Indeed, Grishin does not seek to advance any general thesis about the meaning or direction of Australian art, except for the assertion that it should include Aboriginal art, unlike almost all previous histories. In consequence he begins his book with a detailed and very useful introduction to the subject of traditional Aboriginal art, in particular ancient cave paintings and rock engravings. Equally valuable is the discussion of the European reception of this art from the earliest days of colonisation.
What is less convincing, however, is the claim that ‘‘a continuous process of dialectics can be observed between the indigenous and non-indigenous traditions of art-making in Australia’’. This proves difficult to sustain, for although the Aborigines figure ubiquitously in colonial art, they fade from sight a generation before Federation and remain largely invisible for some 60 or 70 years, until Yosl Bergner and later Arthur Boyd and Russell Drysdale, a fact that is surely significant. The commercial and critical success of Aboriginal painting since the 1970s is certainly an important phenomenon, but its connection to mainstream Euro-Australian art has remained tangential.
One will always have some reservations about the way another person tells a familiar story, but in this case they mostly concern matters of omission, and one’s overriding impression of this book cannot fail to be one of admiration. Grishin has successfully undertaken an enormous task, requiring not only a comprehensive mastery of the secondary literature but in most cases, clearly, a return to the bedrock of primary sources.
His analysis of evolving standards of taste in successive historical periods, and of the politics of patronage dominated by one elite after another, is clear and non-partisan because he knows better than to identify with, or indeed to demonise, any of them. Consequently his accounts of important, and at the time divisive, events such as the Antipodean Exhibition in 1959 or The Field in 1968 are fresh and illuminated from unexpected angles.
There are particular difficulties involved in writing the last chapters of a history that continues up to the author’s own time, because recent and current events are too close to see in the perspective which only time will afford. It is hard, therefore, to be sure who the most important practitioners are and which directions will prove fruitful or sterile. One thing Grishin does make very clear, however, is that the contemporary art establishment behaves like all those that came before it: favoured individuals are funded, promoted and given important commissions, while others are ignored.

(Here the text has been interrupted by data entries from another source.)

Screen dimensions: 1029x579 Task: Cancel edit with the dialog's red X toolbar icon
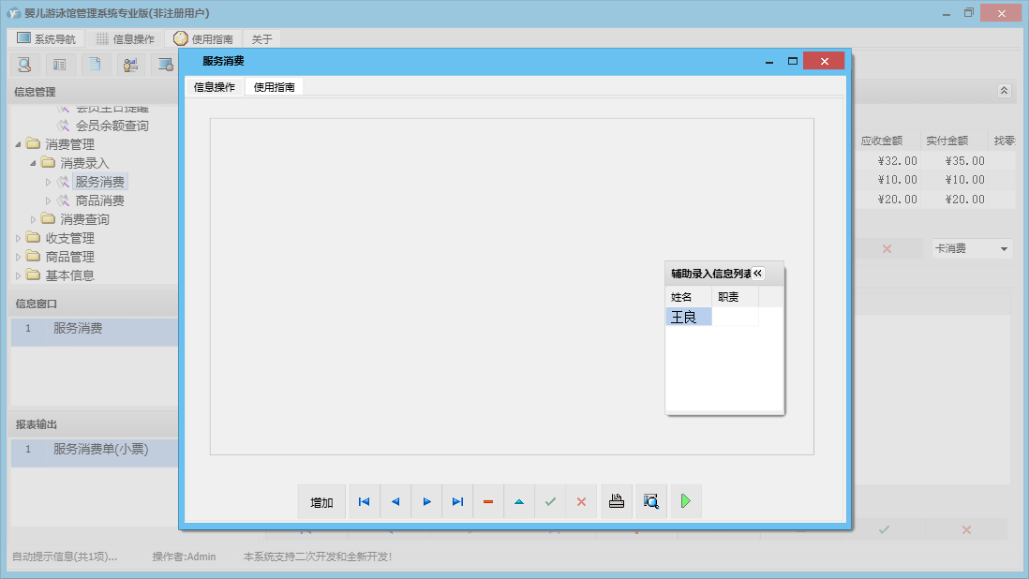pos(581,502)
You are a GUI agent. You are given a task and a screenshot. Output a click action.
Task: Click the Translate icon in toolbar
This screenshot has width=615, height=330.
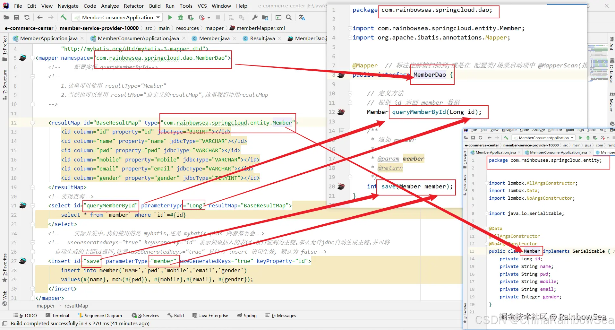point(302,17)
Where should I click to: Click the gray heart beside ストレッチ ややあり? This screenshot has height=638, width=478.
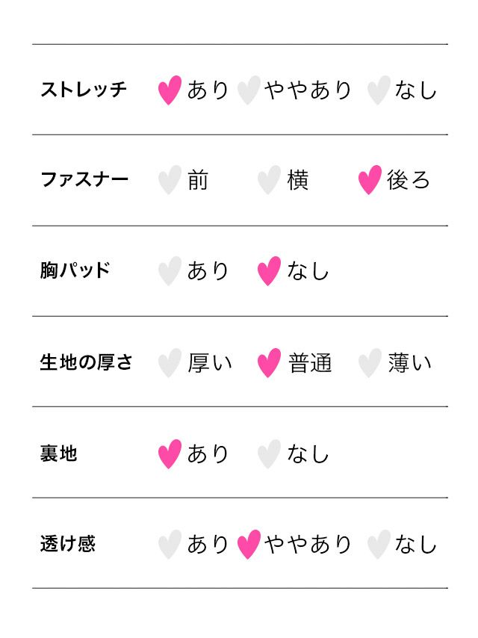(x=248, y=90)
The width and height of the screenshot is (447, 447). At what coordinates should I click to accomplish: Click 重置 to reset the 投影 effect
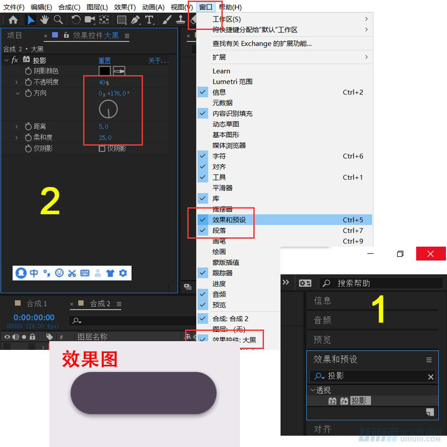coord(103,60)
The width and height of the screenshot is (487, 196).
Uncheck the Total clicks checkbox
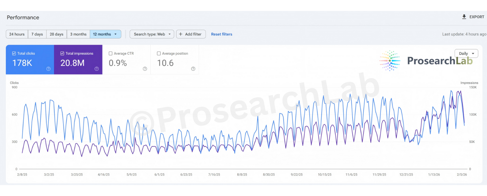(13, 53)
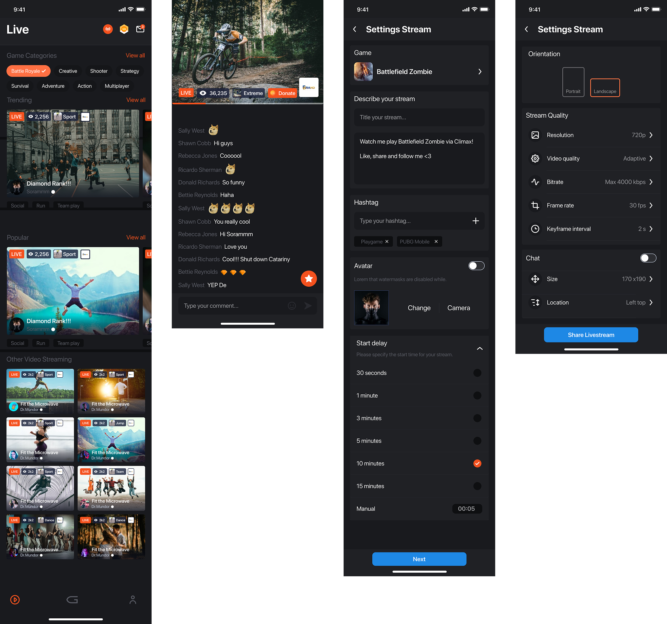Click the Title your stream field
667x624 pixels.
tap(419, 117)
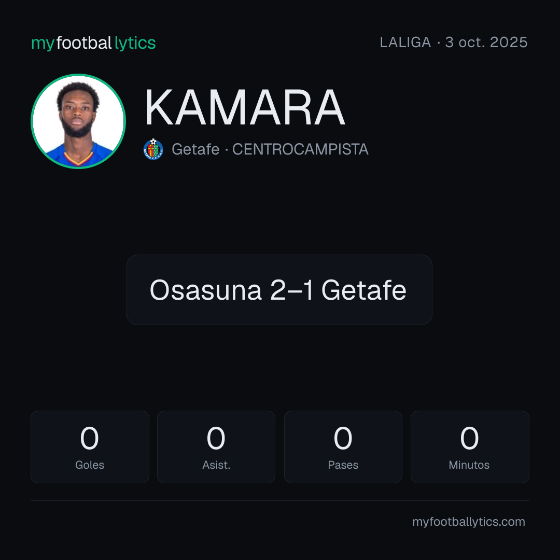560x560 pixels.
Task: Click the word Osasuna in the score
Action: [x=206, y=290]
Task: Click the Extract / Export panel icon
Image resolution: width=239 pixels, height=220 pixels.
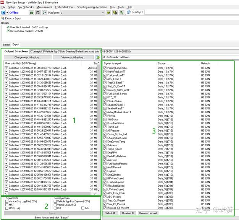Action: (x=3, y=18)
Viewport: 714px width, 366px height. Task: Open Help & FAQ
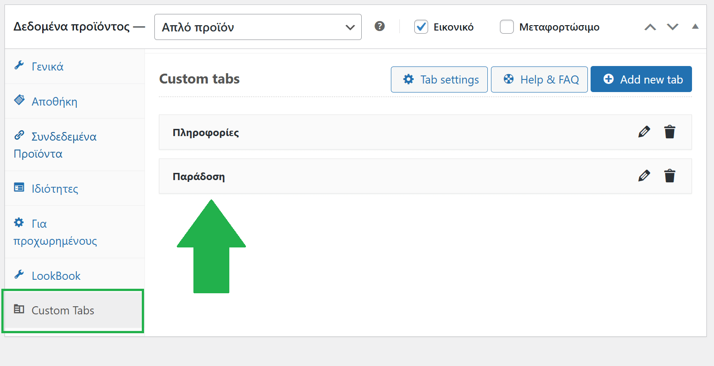[x=539, y=79]
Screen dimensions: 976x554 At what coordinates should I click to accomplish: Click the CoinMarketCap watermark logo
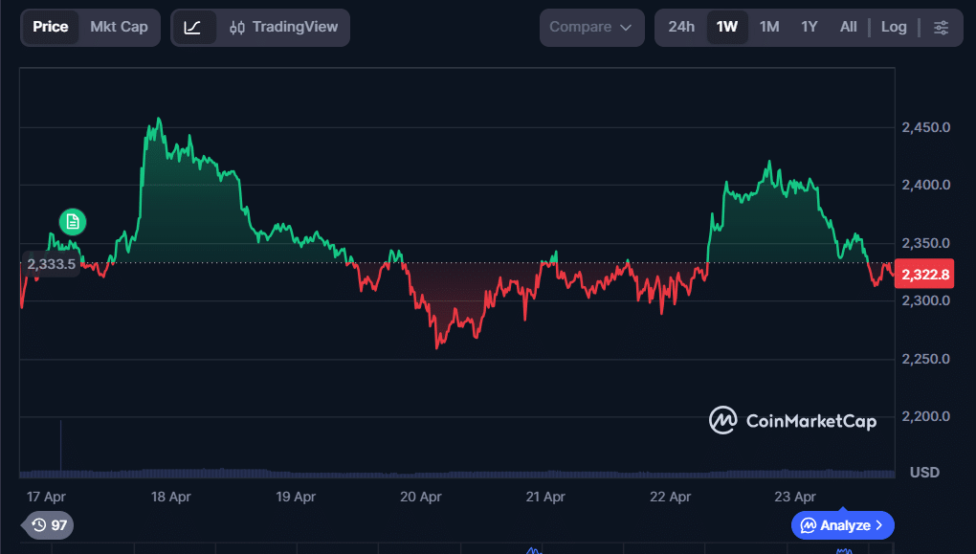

This book is, then, an outstanding achievement that presents the development of Australian art both in the general context of Australian history and the specific context of the politics of what gradually becomes the art world. Within this framework, the studies of individual artists are striking for the author’s genuine feeling for the humanity, the aspirations and trials, of each man or woman. But perhaps most attractive of all is Grishin’s response to the intrinsic qualities of the works he discusses: he looks at paintings, sculptures, prints and other works with a sensitivity to the way that they crystallise experience and imaginative insight in the unique material form of their making. This is, in consequence, a book that can be read not only with historical interest but with the pleasure of aesthetic discovery.
Christopher Allen is The Australian’s national art critic.